We want to identify some simpler set of spatial patterns (i.e. maps) that explain the most variability and a corresponding timeseries that tells us how that spatial pattern varies.  We want each spatial pattern to tell us something different than the other spatial patterns.

### Overview Summary 

EOFs will:

* Find the spatial patterns of variabilty
* Find their time variation
* Give a measure of importance of each pattern

You can think of EOFs as:

* a method for simplifying our data (data reduction method)
* a way of identifying spatial and temporal patterns of importance (in terms of variance) in climate data 

### What is it?

_Note: This is a high-level explanation designed to not require extensive math.  The detailed mathematical explanation is left for statistics class or this [document]()._

It is a way of reducing the complexity of our data by finding a new coordinate system (instead of x,y,z,...) which aligns with the direction of the most variance in the data.  The coordinates where the data has little variance can then be eliminated, reducing the dimensionality and complexity of our data.

__Examples__

A very graphical explanation is provided [here](https://setosa.io/ev/principal-component-analysis/)

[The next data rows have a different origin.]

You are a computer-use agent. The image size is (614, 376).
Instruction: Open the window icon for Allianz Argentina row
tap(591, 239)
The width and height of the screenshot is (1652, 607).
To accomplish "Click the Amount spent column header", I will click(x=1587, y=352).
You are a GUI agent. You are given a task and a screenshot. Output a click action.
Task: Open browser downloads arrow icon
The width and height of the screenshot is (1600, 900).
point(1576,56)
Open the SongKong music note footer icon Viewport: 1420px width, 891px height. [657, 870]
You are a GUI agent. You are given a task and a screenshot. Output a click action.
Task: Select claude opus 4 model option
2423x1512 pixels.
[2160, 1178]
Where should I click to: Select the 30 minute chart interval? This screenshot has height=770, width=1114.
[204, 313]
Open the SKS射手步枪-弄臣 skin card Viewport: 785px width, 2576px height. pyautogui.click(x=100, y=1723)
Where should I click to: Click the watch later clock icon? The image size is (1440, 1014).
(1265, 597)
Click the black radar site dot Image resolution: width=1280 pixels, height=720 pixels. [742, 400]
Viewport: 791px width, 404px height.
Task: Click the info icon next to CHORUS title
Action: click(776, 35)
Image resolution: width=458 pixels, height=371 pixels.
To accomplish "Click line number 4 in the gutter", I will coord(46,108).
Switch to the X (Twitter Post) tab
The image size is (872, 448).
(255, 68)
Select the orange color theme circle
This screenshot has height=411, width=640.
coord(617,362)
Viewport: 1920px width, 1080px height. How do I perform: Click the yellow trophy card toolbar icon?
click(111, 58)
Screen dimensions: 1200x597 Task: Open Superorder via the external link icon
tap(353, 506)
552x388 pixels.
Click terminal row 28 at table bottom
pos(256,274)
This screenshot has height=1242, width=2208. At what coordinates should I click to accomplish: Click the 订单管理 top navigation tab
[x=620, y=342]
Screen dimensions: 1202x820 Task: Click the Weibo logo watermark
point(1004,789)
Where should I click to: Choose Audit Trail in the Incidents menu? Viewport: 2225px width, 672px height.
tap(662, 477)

In these examples, we could see graphically what is happening for 2D,3D, and sort of for 17D.  In climate we have many more dimensions to our data. For 1x1deg data, we would say we probably have at least 64,800 x,y dimensions + time.  

### How do we calculate them (and some terminology)?

EOFs are calculated by identifying the most important patterns of variability, and how important they are. The patterns are called `eigenvectors` and their degree of importance is measured in `eigenvalues`. 

* The `eigenvectors` and `eigenvalues` are calculated from the `covariance matrix`.   

* The `covariance matrix` is a way of containing all the information about how the data varies with itself in space and time.

* The `eigenvectors` identify the new coordinates in our data where the variance is largest based on our `covariance matrix`. In our problem setup, the new coordinates correspond to the spatial dimensions of our data. An additional constraint called `orthogonality` ensures we identify independent spatial coordinates.

* The `eigenvalues` measure the importance of the `eigenvector`, so they tell us a ranking of how important is each spatial pattern identified by the `eigenvectors`.  

Given data $X$ with mean removed and with dimensions `[time,space]`, the data can be re-defined based on the new coordinate system in terms of its  spatial part `EOF spatial patterns` and its temporal part `PC timeseries` based on its `eigenvectors`:

$ X[space,time] = PC[time,enum] x EOF^T[enum,space] $

where 

* `enum` tells us which `eigenvector`
* `space` is all our points in space (`nlons*nlats`)
* `time` is all our times `nt`

We get the `EOF spatial patterns` from the `eigenvectors` and we get the corresponding `PC time series` by solving for them in the above equation. 

$ PC[time,mode] = X[time,space] x EOF[space,mode] $